Mengutip penjelasan Prof.Dr.Henri Subiakto,SH,MH staf ahli Menteri pada Kementerian Kominfo RI dalam sebuah talkshow di TV Swasta, ia menjelaskan bahwa sebetulnya tidak ada larangan dalam UU ITE sehingga mampu membatasi seseorang dalam membuat suatu opini yang bisa jadi tidak menyenangkan orang lain, yang tidak boleh adalah menuduh dengan fakta palsu misalnya saja menuduh orang sebagai pemerkosa atau menuduh seseorang adalah seorang koruptor, menuduh orang menipu maka hal ini merupakan salah satu pencemaran nama baik.
Beberapa pasal yang sering menjerat pengguna sosial yang tidak patuh adalah Undang Undang ITE Pasal 27 Ayat 3 yang berbunyi “Setiap orang dengan sengaja dan tanpa hak mendistribusikan dan/atau mentransmisikan dan/atau membuat dapat diaksesnya informasi elektronik dan/atau dokumen elektronik yang memiliki muatan penghinaan dan/atau pencemaran nama baik” dan Pasal 28 Ayat 2 yang berbunyi setiap orang dengan sengaja dan tanpa hak meyebarkan informasi yang ditimbulkan untuk menimbulkan kebencian atau permusuhan individu lain/atau kelompok masyarakat tertentu berdasarkan atas suku, agama, RAS dan antar golongan (SARA).
Melihat fakta bahwa di pulau Belitung salah satunya, saat ini sudah terdiri dari masyarakat yang cukup heterogen baik dari segi agama, RAS, suku dan perbedaan lainnya yang sebagian maupun seluruhnya terdapat banyak sekali perbedaan dalam menafsirkan suatu pendapat sebab nilai sosial yang terdapat dalam masing masing perbedaan akan ditafsirkan berbeda pula.
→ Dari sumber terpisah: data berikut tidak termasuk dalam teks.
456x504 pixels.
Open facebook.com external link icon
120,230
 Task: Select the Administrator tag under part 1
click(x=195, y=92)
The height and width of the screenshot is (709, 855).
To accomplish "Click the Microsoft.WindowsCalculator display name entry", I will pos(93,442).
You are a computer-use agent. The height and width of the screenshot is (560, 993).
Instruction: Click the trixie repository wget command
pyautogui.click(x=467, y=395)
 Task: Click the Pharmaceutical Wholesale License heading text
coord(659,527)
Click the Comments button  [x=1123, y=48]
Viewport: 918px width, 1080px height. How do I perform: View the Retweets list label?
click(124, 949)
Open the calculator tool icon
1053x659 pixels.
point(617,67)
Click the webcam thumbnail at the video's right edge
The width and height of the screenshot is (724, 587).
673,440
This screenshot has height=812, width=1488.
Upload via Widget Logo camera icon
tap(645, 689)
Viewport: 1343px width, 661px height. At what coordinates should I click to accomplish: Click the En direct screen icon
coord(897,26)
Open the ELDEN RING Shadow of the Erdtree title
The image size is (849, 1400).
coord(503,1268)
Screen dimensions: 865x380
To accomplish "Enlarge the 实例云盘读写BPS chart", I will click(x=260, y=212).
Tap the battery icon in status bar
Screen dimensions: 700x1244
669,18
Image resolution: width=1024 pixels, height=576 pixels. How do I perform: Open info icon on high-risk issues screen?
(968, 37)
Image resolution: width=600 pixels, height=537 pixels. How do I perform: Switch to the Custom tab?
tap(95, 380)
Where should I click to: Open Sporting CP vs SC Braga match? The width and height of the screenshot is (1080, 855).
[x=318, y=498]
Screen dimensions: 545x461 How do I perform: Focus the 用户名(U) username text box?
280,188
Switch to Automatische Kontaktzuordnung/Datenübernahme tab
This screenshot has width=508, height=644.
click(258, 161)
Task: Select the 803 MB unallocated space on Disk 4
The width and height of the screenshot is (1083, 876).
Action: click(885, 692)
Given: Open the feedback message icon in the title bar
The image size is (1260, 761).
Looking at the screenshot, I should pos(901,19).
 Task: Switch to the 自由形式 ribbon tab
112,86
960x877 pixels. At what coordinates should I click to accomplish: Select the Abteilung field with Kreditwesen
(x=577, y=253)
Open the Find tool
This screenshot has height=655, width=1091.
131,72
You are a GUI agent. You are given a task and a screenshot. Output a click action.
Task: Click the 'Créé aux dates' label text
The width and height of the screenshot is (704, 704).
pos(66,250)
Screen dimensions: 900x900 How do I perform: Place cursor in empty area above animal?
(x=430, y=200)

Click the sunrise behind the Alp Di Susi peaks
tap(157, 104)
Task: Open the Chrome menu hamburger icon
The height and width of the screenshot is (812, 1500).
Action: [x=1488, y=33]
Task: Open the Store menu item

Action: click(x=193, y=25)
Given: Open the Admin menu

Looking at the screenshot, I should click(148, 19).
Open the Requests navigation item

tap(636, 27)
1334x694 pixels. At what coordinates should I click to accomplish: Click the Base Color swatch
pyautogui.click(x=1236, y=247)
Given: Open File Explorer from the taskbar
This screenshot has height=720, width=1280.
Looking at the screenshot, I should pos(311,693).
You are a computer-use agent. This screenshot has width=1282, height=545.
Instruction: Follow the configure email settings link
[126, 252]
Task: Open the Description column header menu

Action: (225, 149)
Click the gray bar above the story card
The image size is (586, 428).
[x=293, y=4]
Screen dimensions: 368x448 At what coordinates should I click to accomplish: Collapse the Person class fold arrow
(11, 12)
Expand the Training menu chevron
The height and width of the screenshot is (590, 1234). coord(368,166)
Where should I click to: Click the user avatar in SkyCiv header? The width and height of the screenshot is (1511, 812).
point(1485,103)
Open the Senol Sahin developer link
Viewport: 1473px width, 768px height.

Dan satu hal yang saya dan anda pengguna media sosial harus lebih sering mengingatkan diri sendiri, bahwa media sosial terkoneksi dengan jaringan yang terdiri dari seluruh keragaman yang ada di Indonesia bahkan dunia.
Norma apapun yang berlaku pada hukum sosial masyarakat pada dunia nyata maka otomatis berlaku pula pada media sosial karena pengguna sosial adalah mayarakat sosial yang ada di dunia riil, maka bayangkan ketika anda sedang online maka sekumpulan orang sedang berada di depan anda, mereka akan merespon apapun yang anda sampaikan dengan respon yang kurang lebih sama dengan yang akan terjadi jika anda sampaikan di depan mereka.
Untuk itu akan lebih bijak ketika akan membuat suatu opini atau status pada media sosial, coba bayangkan anda menjadi orang lain yang nanti akan membaca status atau opini anda tersebut, akun yang anda buat sendiri memang milik anda dan anda bebas menulis apapun, namun ingatlah bahwa letak akun itu ada pada ruang publik yang satu sentuhan saja dapat dibaca, dilihat dan didengar oleh pengguna media sosial di seluruh dunia, dan bisa jadi ketika dilihat dari aspek agama, dari sekian banyak pengguna sosial yang merasa sakit hati karena merasa tersinggung dengan pernyataan tersebut bukan tidak mungkin harus menyelesaikan urusan dengan semua netizen di padang mahsyar.